* Exercise instructions *
In the entries that follow, how many lines contain "will"? Answer with the number only.

BEGIN Source information

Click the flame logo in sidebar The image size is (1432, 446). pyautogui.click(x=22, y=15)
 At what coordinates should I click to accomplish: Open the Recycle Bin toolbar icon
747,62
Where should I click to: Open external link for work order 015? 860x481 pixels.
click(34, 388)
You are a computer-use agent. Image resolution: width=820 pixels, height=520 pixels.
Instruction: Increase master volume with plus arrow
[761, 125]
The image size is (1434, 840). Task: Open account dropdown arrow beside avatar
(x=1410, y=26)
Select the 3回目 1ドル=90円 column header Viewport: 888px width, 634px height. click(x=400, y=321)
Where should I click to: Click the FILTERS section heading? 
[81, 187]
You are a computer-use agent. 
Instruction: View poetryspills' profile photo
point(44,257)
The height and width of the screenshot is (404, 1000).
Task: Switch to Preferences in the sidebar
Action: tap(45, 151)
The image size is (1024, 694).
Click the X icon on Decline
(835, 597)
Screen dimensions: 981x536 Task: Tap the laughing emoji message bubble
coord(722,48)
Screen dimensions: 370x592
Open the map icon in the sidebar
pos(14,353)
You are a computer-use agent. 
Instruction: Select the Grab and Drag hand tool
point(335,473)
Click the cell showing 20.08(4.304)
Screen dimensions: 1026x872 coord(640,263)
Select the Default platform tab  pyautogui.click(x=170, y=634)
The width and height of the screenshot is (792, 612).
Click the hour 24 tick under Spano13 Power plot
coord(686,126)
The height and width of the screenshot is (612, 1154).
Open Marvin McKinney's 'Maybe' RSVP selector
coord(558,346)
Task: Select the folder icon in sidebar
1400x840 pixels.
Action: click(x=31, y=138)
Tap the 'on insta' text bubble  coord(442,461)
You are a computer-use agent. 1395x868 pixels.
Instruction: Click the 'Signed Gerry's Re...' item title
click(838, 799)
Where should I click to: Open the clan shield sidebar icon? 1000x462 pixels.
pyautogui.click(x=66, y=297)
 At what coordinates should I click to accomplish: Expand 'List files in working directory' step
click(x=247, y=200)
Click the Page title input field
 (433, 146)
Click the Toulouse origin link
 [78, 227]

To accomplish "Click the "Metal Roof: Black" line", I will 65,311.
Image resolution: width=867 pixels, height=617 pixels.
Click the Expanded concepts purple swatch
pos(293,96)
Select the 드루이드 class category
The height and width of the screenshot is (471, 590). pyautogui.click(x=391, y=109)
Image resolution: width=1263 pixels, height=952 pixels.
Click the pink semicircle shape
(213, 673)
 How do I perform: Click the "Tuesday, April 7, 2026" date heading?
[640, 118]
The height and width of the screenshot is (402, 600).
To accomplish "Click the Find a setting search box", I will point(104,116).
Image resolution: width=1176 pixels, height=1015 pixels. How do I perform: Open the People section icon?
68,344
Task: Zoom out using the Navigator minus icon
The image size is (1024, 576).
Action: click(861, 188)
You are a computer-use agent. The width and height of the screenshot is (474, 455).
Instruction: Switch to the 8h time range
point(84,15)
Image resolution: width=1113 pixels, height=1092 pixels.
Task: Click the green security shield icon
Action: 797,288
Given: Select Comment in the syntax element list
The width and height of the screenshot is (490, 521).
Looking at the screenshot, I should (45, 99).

END Source information

* Task answer *
2